Secondly, using the light of TRUTH, I can see things as an adopted son of the Father, linkages with the Old Testament, and ways of discerning how all of this seemingly confusing tangle of beliefs and “isms” make sense. Genesis has been a big part of my enlightenment of mind and spirit. In the Garden of Eden (before the Fall), God took Adam and Eve into a big orchard with many trees. In the middle of this orchard was one tree that God said was the tree of knowledge of good and evil (the apple in the tree did not get us into trouble, but it was the pair on the ground). My reflections on this seemingly insignificant event tell me that knowledge of good and evil (the basis for my being human and not a butterfly) is the nature of God alone and not humanity. Humans are free to choose what is good or evil (in reality, no one chooses anything they think is bad for them). The point is, God is the absolute TRUTH and shows us how to become human, but we must obey God’s will. Here comes the kicker. Genesis is about Adam and Eve having the right to choose but choosing an outcome that would not allow them to evolve or have intelligent progression as nature intended. God tells Adam and Eve, that if they eat this fruit, they will surely die. This all sounds too modern and contemporary to me. They ate it. I eat it. There are consequences for doing this, such as original sin (death, pain, suffering, anxiety, murder, confusion of tongues, betrayal, and the seven deadly sins).

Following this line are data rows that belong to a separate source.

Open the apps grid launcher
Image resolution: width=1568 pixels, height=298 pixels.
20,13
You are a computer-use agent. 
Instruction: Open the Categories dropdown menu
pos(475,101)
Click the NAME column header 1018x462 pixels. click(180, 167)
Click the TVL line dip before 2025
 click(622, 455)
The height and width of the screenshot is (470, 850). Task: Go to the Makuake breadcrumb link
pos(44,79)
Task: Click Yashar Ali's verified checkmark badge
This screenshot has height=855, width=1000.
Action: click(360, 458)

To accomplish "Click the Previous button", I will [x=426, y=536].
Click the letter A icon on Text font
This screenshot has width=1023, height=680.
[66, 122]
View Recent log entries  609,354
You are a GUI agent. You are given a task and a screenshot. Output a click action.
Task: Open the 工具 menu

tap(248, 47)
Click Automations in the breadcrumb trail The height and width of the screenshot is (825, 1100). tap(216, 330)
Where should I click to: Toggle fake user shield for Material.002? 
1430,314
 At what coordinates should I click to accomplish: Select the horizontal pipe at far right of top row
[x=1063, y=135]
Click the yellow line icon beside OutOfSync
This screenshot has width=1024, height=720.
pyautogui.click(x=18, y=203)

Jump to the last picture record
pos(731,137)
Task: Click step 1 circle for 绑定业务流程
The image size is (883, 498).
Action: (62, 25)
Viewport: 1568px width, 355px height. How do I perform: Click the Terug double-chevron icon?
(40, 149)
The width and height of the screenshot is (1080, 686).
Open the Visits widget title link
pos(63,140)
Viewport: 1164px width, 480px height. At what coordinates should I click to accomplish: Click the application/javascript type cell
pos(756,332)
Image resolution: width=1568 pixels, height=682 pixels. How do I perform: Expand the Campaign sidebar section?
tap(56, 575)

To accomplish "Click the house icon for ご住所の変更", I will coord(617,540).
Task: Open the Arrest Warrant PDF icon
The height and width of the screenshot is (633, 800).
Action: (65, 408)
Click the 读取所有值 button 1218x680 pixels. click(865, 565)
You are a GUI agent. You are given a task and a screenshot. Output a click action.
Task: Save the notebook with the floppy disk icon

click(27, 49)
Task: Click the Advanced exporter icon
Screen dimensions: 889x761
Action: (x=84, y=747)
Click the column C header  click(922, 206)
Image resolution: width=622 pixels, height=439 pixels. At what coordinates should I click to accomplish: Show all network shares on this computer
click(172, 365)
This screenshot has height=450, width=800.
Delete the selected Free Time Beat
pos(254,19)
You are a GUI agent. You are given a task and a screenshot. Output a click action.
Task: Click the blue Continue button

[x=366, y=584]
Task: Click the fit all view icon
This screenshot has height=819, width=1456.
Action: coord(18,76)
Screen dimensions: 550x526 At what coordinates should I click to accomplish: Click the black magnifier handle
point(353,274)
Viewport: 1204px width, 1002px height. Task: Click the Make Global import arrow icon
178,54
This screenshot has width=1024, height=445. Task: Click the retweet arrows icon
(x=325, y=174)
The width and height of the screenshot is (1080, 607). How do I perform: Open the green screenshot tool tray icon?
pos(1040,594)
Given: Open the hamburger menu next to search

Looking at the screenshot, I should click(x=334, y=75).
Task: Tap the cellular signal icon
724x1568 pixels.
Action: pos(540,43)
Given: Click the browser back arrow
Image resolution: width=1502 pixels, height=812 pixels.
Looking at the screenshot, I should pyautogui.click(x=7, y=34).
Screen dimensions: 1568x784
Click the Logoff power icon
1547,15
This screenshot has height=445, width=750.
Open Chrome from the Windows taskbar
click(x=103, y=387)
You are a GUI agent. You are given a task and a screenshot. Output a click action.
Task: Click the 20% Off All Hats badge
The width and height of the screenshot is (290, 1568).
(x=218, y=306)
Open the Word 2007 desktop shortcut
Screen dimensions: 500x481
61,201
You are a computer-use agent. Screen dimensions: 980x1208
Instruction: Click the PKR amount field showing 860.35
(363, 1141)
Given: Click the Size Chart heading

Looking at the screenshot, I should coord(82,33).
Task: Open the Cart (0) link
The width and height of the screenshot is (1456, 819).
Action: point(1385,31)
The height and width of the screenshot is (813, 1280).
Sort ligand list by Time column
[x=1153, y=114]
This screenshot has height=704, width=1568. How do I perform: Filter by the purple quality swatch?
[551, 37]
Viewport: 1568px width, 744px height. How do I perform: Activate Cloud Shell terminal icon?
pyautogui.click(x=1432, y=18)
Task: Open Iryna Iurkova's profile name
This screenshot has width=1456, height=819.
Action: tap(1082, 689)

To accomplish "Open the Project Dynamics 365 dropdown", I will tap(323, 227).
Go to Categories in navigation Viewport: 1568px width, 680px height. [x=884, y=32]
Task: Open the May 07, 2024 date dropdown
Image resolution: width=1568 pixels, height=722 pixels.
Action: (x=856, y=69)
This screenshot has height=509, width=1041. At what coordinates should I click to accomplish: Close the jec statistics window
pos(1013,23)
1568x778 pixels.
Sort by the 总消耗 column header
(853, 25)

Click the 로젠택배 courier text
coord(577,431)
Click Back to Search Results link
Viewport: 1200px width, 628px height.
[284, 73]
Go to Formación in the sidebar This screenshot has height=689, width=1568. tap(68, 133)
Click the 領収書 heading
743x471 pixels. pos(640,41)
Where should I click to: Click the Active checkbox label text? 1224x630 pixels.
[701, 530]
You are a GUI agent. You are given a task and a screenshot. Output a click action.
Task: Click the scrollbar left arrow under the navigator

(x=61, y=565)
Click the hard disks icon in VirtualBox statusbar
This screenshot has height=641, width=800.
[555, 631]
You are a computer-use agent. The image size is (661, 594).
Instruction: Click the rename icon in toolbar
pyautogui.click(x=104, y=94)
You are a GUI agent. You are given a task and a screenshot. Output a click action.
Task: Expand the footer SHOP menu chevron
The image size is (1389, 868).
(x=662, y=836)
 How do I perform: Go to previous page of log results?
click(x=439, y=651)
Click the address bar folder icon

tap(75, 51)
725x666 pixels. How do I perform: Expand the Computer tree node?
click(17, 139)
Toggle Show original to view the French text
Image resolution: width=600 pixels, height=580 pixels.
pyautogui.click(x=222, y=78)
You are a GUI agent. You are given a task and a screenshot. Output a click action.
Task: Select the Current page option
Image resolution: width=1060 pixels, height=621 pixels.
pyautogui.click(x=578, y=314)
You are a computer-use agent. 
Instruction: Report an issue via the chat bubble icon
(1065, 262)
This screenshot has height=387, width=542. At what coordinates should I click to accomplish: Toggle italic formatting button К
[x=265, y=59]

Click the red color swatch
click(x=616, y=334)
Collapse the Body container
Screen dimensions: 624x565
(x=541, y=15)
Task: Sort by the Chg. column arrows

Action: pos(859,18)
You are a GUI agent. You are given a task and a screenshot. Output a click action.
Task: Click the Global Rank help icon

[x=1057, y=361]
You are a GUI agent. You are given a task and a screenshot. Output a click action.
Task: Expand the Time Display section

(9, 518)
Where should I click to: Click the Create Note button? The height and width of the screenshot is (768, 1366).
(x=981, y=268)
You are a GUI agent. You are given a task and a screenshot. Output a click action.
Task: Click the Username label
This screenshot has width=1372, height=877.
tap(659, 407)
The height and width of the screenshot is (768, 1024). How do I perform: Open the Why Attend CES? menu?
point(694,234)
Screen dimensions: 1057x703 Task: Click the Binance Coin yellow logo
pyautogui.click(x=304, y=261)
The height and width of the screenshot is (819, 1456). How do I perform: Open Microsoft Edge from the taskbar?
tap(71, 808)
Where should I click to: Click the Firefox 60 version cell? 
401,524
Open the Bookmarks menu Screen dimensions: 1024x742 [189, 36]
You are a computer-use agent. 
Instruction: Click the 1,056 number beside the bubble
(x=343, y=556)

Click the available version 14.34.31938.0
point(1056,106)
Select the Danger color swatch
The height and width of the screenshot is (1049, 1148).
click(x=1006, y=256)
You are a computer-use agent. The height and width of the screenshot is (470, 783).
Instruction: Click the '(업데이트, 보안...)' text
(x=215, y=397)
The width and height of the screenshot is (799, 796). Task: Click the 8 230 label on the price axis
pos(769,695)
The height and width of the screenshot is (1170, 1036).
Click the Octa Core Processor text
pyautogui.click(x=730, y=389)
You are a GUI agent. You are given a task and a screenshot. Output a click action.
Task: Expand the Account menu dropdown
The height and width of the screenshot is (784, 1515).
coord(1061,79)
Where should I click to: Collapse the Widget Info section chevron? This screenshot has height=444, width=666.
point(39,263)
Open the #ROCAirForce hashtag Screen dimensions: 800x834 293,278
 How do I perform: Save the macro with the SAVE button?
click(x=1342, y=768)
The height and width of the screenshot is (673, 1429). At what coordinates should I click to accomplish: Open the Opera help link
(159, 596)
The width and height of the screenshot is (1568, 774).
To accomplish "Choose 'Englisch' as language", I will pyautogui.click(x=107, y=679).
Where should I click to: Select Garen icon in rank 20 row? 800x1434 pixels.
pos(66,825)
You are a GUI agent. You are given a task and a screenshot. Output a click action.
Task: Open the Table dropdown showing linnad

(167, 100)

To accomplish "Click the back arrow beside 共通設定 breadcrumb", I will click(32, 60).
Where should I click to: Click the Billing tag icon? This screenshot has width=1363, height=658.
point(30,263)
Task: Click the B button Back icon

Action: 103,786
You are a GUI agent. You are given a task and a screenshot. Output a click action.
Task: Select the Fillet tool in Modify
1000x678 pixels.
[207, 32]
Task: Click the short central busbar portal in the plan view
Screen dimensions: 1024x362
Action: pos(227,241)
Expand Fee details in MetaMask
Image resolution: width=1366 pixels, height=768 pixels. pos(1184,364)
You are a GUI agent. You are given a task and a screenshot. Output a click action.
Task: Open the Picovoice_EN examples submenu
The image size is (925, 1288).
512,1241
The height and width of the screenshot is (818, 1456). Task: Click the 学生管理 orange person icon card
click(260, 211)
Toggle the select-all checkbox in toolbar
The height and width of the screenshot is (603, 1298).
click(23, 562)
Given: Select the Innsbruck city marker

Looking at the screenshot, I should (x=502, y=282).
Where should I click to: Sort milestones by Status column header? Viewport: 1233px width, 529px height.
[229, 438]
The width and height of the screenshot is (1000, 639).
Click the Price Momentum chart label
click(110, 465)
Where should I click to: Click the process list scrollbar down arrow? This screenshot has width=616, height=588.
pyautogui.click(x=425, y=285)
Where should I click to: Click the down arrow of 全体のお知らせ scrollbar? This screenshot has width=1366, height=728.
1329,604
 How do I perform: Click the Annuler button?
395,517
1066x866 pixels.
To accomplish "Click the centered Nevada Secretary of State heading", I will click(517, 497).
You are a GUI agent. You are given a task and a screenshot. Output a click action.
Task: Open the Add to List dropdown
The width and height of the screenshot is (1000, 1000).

I acknowledge what is TRUTH and, as a Lay Cistercian, measure myself daily against Chapter 4 of the Rule of Benedict. I also daily convert my thinking from the kingdom of the world to the kingdom of heaven (my analogy) through Lectio Divina, and using the Cistercian Charisms of Silence, Solitude, Work, Prayer, and Community as I know them to me in my life so far. Am I perfect? Just the opposite. I realize what I have done in my past life as a result of my pride and insensitivity to others and seek atonement from God. TRUTH has allowed me to see myself as I am (and move away from that false self to newness of life through, with, and in Christ. This is the TRUTH.